If I tell you about products on technical, then we had 8 products which we commercialized and the market selling has also started wherever we had plans to do. According to the planning which we had given for the technical plant, that has happened and will happen further also. For financials, Vinay will answer your question.
The original plan we did for Unit 2 that 30% capacity utilization will happen, but it is almost more than 50% utilization we had in this H1.
So, it is above expectation. However, the second-half we have to see because normally it is lower than H1, but now we have to see how Rabi season is going on. So, we are expecting the overall capacity utilization will be around 50 to 60% for whole year. What we are expecting as of now and expenditure wise, if you see the fixed overhead for H1, we can see it is around 9.5 crore other than financial & depreciation cost.

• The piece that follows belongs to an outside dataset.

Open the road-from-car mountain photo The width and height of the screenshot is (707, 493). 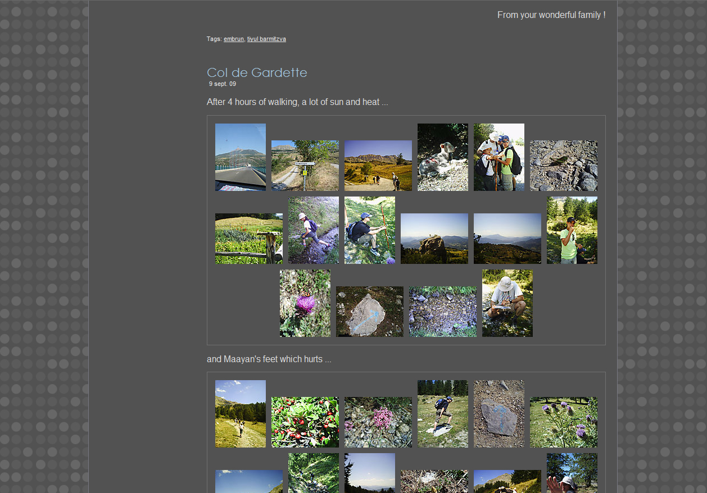[x=241, y=157]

So, this will be same for the next part of year also and in our earlier call.
Sir, 9.5 crore, what did you say? Sorry, I…
9.5 crore, which is fixed overhead for H1. It is other than finance and depreciation cost because finance and depreciation cost is around 20 crores p.a. for Unit 2 only.
In comparison to Fixed overheads, how much has been our Gross profit in H1?
Gross profit depends, On certain products it is high and it is more, but we are finding it around 20% GP for this quarter and the major reason is the reduction in the pricing realizations.
How much would have our losses been on the EBITDA levels on the technical side?
From EBITDA level it is around 15 EBITDA level, sorry, PBT level 15 crore losses are there.
OK, so let's say if we add 20 crores finance and depreciation cost, then have we achieved breakeven at EBITDA levels?
EBITDA level, yeah. And this year EBITDA level, we will be achieving our break even. Sure, the PBT level, we are targeting next year only once we reach the revenue of 225 to 230 crores.
Sure. Thank you. Wish you all the best. I'll come back.
Thank you. We'll take the next question from the line of Poojan Shah from Molecule Ventures. Please go ahead.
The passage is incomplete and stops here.